§ **Your objective**
Present an exact copy of each line below.

§ **Stored data**
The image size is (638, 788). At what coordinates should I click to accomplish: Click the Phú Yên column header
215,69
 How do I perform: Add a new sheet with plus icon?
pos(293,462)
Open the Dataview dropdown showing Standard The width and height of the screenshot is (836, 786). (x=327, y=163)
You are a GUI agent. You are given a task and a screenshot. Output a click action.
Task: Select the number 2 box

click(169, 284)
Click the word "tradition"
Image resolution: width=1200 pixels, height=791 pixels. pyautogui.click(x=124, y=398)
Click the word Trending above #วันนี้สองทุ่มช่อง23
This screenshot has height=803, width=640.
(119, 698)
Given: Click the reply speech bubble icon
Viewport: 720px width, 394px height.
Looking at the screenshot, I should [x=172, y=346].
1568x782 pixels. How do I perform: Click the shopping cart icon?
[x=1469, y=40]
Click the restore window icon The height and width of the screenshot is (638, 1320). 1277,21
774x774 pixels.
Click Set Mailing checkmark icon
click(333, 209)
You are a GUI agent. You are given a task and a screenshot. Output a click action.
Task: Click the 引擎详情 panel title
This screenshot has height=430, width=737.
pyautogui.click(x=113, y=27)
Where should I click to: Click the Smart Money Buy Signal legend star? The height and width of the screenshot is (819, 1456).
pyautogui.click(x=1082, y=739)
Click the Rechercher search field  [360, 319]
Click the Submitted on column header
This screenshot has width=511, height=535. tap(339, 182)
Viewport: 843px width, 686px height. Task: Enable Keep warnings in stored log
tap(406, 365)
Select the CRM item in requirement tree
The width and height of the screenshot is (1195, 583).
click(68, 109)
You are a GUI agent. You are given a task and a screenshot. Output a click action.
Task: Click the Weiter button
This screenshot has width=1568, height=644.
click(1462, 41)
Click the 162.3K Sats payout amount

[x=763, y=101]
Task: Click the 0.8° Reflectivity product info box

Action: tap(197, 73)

§ **Exercise response**
The image size is (638, 788). At what coordinates should I click to accomplish: Click the Phú Yên column header
215,69
 How do I perform: Add a new sheet with plus icon?
pos(293,462)
Open the Dataview dropdown showing Standard The width and height of the screenshot is (836, 786). (x=327, y=163)
You are a GUI agent. You are given a task and a screenshot. Output a click action.
Task: Select the number 2 box

click(169, 284)
Click the word "tradition"
Image resolution: width=1200 pixels, height=791 pixels. pyautogui.click(x=124, y=398)
Click the word Trending above #วันนี้สองทุ่มช่อง23
This screenshot has height=803, width=640.
(119, 698)
Given: Click the reply speech bubble icon
Viewport: 720px width, 394px height.
Looking at the screenshot, I should [x=172, y=346].
1568x782 pixels. How do I perform: Click the shopping cart icon?
[x=1469, y=40]
Click the restore window icon The height and width of the screenshot is (638, 1320). 1277,21
774x774 pixels.
Click Set Mailing checkmark icon
click(333, 209)
You are a GUI agent. You are given a task and a screenshot. Output a click action.
Task: Click the 引擎详情 panel title
This screenshot has height=430, width=737.
pyautogui.click(x=113, y=27)
Where should I click to: Click the Smart Money Buy Signal legend star? The height and width of the screenshot is (819, 1456).
pyautogui.click(x=1082, y=739)
Click the Rechercher search field  [360, 319]
Click the Submitted on column header
This screenshot has width=511, height=535. tap(339, 182)
Viewport: 843px width, 686px height. Task: Enable Keep warnings in stored log
tap(406, 365)
Select the CRM item in requirement tree
The width and height of the screenshot is (1195, 583).
click(68, 109)
You are a GUI agent. You are given a task and a screenshot. Output a click action.
Task: Click the Weiter button
This screenshot has width=1568, height=644.
click(1462, 41)
Click the 162.3K Sats payout amount

[x=763, y=101]
Task: Click the 0.8° Reflectivity product info box

Action: tap(197, 73)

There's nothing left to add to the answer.